Já nas importações, o mercado de calçadista cresceu forte em 2018. Entraram no Brasil 26,6 milhões de pares, um total de US$ 347,55 milhões. A cifra representou aumento de 11,8% em volume e de 2,2% em receita comparativamente a 2017. As principais origens foram os países asiáticos, com destaque para Vietnã, Indonésia e China.
Entrevista/Otavio Facholi, diretor da fabricante Klin
“Estamos acreditando muito neste começo de 2019”
Como foi 2018 para a Klin em termos de produção, vendas e exportação?
Apesar de toda a dificuldade em 2018, fizemos um esforço muito grande para manter os números. O volume de negociação da empresa em 2018 e em 2017 é praticamente igual, um empate técnico. Para isso acontecer, a empresa dedicou esforços consideráveis. Trabalhamos estrategicamente para garantir volume e conquistar espaço nas vitrines.
Qual a expectativa da empresa para 2019?
O primeiro semestre deste ano chegou de uma forma bastante ansiosa, não só para o setor calçadista, mas para toda a economia do Brasil. É uma expectativa grande por tudo o que vivemos nos últimos anos. Acreditamos que o nível de confiança, tanto do empresário quanto do consumidor, está maior e melhor neste momento em relação a 2018. Principalmente pela renovação e por termos hoje um ambiente que nos proporciona mais segurança.

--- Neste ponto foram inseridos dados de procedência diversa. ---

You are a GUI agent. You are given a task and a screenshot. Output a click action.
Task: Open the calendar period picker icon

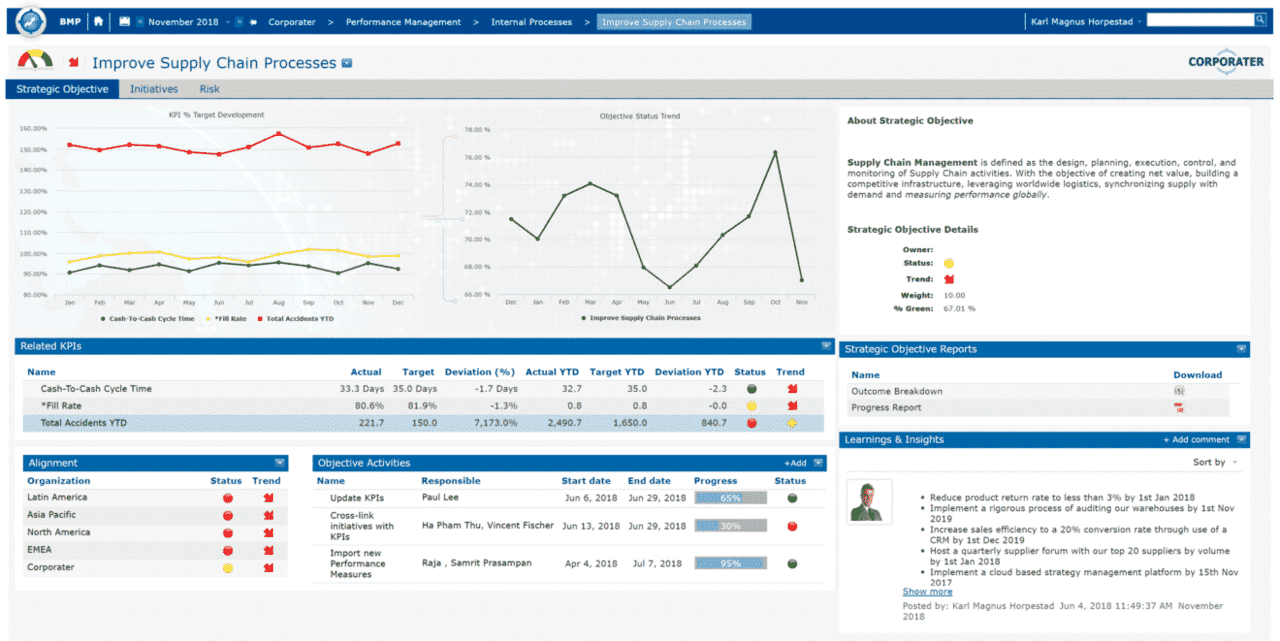pos(124,21)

Ocorreram mudanças estratégicas? É isso?
Antigamente, a gente dava passos e não sabia onde pisava. Agora acreditamos que o passo a ser dado, pelo menos, vai colocar os nossos pés em terra mais firme. Esperamos isso. Tudo o que aconteceu no Brasil não vai se resolver em um mês, em um semestre ou em um ano. Pelo contrário. Sabemos que o estrago foi muito grande, mas acho que viveremos decisões importantes e transformadoras.
As perspectivas são melhores?
São novos tempos, tanto na questão econômica quanto na social e política. E isso, de certa forma, projeta o Brasil no ambiente interno, com maior nível de confiança e despertando, também, o interesse e a atenção de investidores do mercado externo. Estamos acreditando muito neste começo de 2019 como um novo momento. O Brasil é um país muito rico e promissor. O povo brasileiro é forte, guerreiro e com um poder de transformação que transcende tempos.
Houve um planejamento diferenciado?
Há mais de cinco anos, estamos fazendo uma forte adequação em processos, logística e na evolução profissional dos seus colaboradores. Em processos está a otimização através do aprimoramento com novas tecnologias. Em logística, a ampliação e centralização do parque fabril.
A empresa projeta ampliar suas exportações ou vai se voltar mais ao mercado interno?
Sempre olhamos os dois mercados. Para as exportações, vamos buscar maior aproximação e fortalecimento da relação com clientes. Queremos ampliar a divulgação da marca no cenário externo e prospecção de novos clientes e novos mercados. E para o mercado interno, como falamos antes, independentemente do novo momento, a Klin realiza investimentos constantes na evolução tecnológica.